Étonnante et somptueuse programmation que celle qui inaugure l'espace nouvellement ouvert au public au sein des Docks, Cité de la Mode et du Design : « Cristobal Balenciaga, collectionneur de modes » et « Comme des Garçons "White Drama" », installation inspirée du défilé de la collection printemps-été 2012 de la créatrice de mode Rei Kawakubo.
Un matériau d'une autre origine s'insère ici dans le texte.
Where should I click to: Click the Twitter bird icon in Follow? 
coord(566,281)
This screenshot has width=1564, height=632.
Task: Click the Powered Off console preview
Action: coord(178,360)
D'un côté de la mince cloison en béton du dock de vert pomme revêtu, un grand couturier espagnol disparu il y a quarante ans collectionne les pièces qui l'inspirent, costumes issus de différents folklores, robes et manteaux de soirées, série de vêtements terriblement liturgiques, collets, couvre-chefs, boléros d'hommes et de femmes, jusqu'à un ornement pour tête de cheval parant le chanfrein d'une mauve tradition de fils de laine… Une courte promenade, achevée à peine commencée, agrémentée d'esquisses et de gravures de mode, qui s'emplit rapidement de toutes ces richesses pour faire jaillir les créations du grand homme, de plus en plus portées vers l’abstraction avec un art de la simplification né de la compréhension de toutes ces choses.


© Pierre Antoine

Habillant les reines européennes aussi bien que les hôtesses d'Air France, Cristobal Balenciaga puise à la source pour créer en son siècle, contemple les origines pour rester libre toujours. Fuyant la guerre d'Espagne en 1937, il est contraint d'abandonner ses trois maisons de couture et vient s'installer à Paris, où il connaît un succès immédiat. Il y travaille durant trente ans, maître incontestable de la modernité en haute-couture, influençant de nombreux grands couturiers jusqu'à aujourd'hui. En 1968 cependant, ne se reconnaissant plus dans son temps, il quitte la France pour retrouver sa terre espagnole, sur laquelle il demeurera jusqu'à la fin de sa vie quatre ans plus tard.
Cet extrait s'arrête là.